Emma Best, a journalist and co-founder of DDOS, says it is believed the organization possesses all—or nearly all—of the recorded conversations cited in the US government’s indictment. A large percentage of internal WikiLeaks chatter is said to have been recorded by Sigurdur Thordarson, a former WikiLeaks associate, in the years and months prior to his betrayal of the organization.

Following his stint as an FBI informer in 2011, Thordarson faced multiple convictions in Icelandic court for sex crimes involving minors and for fraud in relation to funds embezzled from WikiLeaks. According to Best, a close inspection of the files would shed even further doubt as to Thordarson’s reliability, as he often mischaracterizes statements by Assange when communicating with other WikiLeaks associates and supporters.

Best says making the WikiLeaks files public is a priority due to the US’s aggressive moves in the case and the international repercussions, but distribution remains limited currently to trusted professionals, primarily for privacy reasons. WIRED’s review found that the documents identify countless individuals, including many who are not affiliated with WikiLeaks. Additionally, while the US and UK governments presumably have access to all or most of the same files, Best says, other governments, which could seek to act upon them legally, likely do not.

“The case against WikiLeaks and Assange is as misunderstood as it is secretive and important, problems worsened by the many liars involved and the largely vibes-based analysis of it,” she tells WIRED. “The first step to fixing this is simple: Leak the case.”

Assange’s case has garnered scrutiny from human rights groups, many evaluating the conditions inside US prisons as too brutal and lousy to be considered anything but cruel and inhumane.

Concerns over American prison conditions posed a major hurdle for US prosecutors in 2021 after the UK high court ruled the odds they would result in Assange’s death by suicide as unacceptable. The court decided that the US successfully mitigated these concerns by offering assurances that Assange would not face certain treatments that, while commonplace in the US, are widely gauged to run afoul of international law, including the use of extreme isolation.
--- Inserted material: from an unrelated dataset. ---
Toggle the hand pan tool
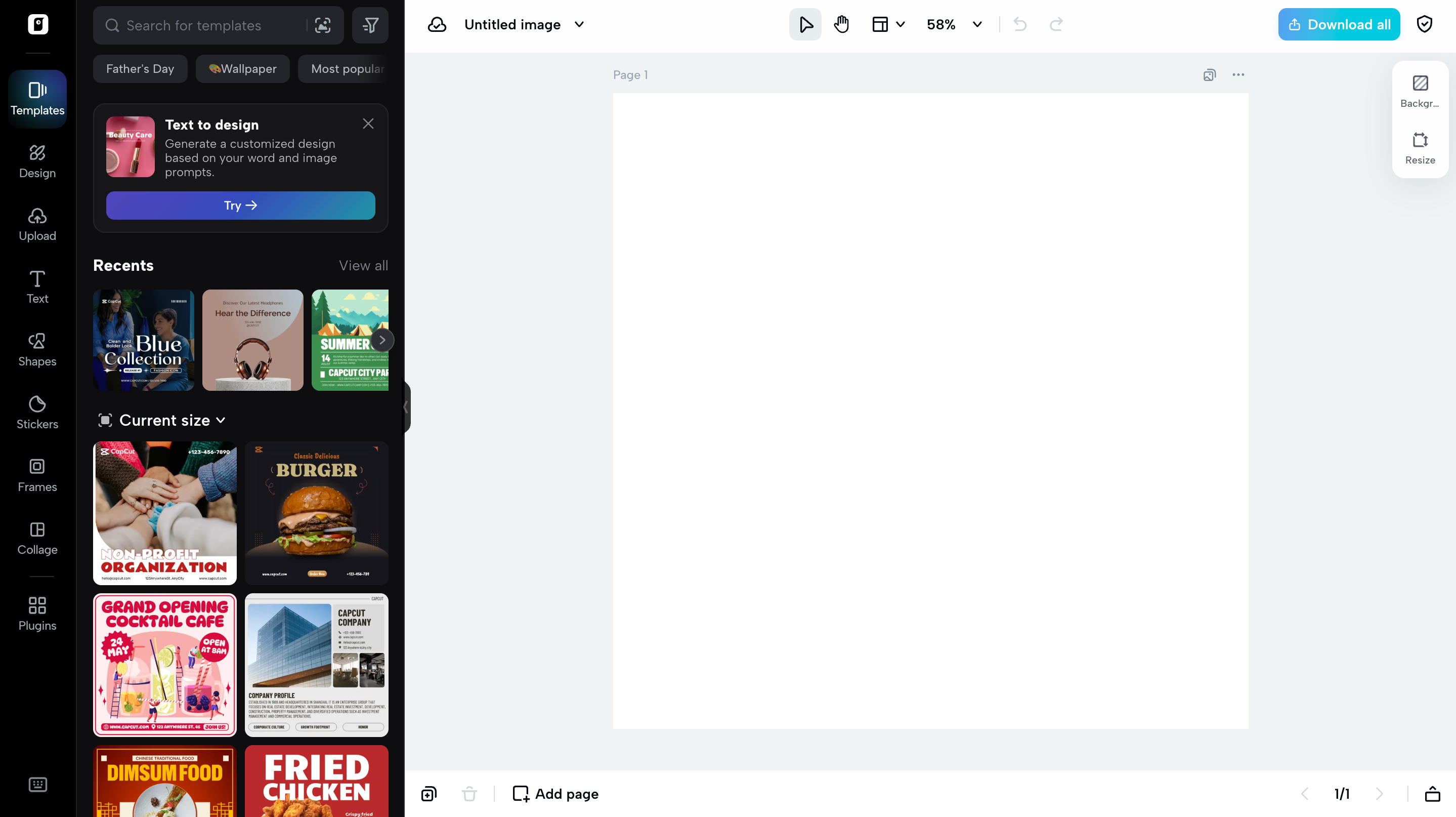pyautogui.click(x=840, y=24)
The US’s assurances did little to quell protests from rights groups and Assange family members, as they’d been offered in the past to little effect. Frequently highlighted is the case of British poet Syed Talha Ahsan, who was kept in solitary confinement for years in a Connecticut “supermax” prison known as the Northern Correctional Institution. The prison closed in June 2021.
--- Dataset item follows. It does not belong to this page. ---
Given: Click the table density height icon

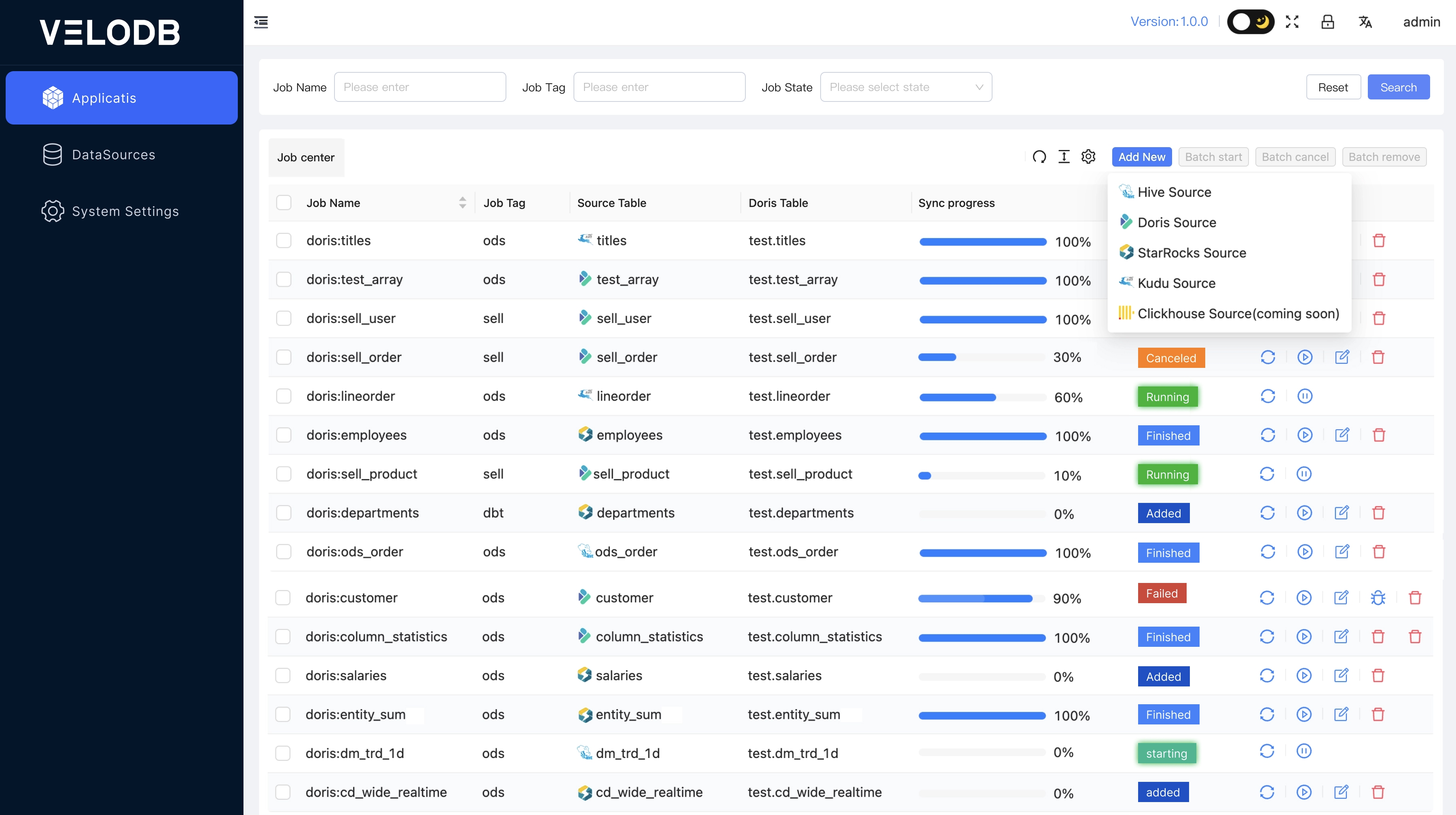Looking at the screenshot, I should (x=1064, y=157).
A key assurance offered by the US is that Assange will never be confined at another supermax prison, Colorado’s ADX Florence, which currently cages more than 300 prisoners. The use of prolonged isolation, common within the prison but employed throughout the US, has been labeled “torture” by current and past United Nations prison watchdogs. Repeated studies have shown prolonged isolation to have deleterious and potentially irreversible effects on the human brain, leading to significantly higher rates of suicide, homicide, and opioid dependence among incarcerated people upon their release.

Another assurance offered by the US is that Assange will not be subjected to “special administrative measures,” an Orwellian euphemism for the government surveilling a prisoner’s attorney-client communications. Among other justifications, the US can implement this procedure—known as SAM—by claiming the monitoring is necessary to “prevent the disclosure of classified information.”

If convicted, Assange’s lawyers say he faces a maximum of 175 years in prison, though US prosecutors have downplayed in the press the likelihood of him receiving such a lengthy sentence.

This is a developing story and is being updated with new information.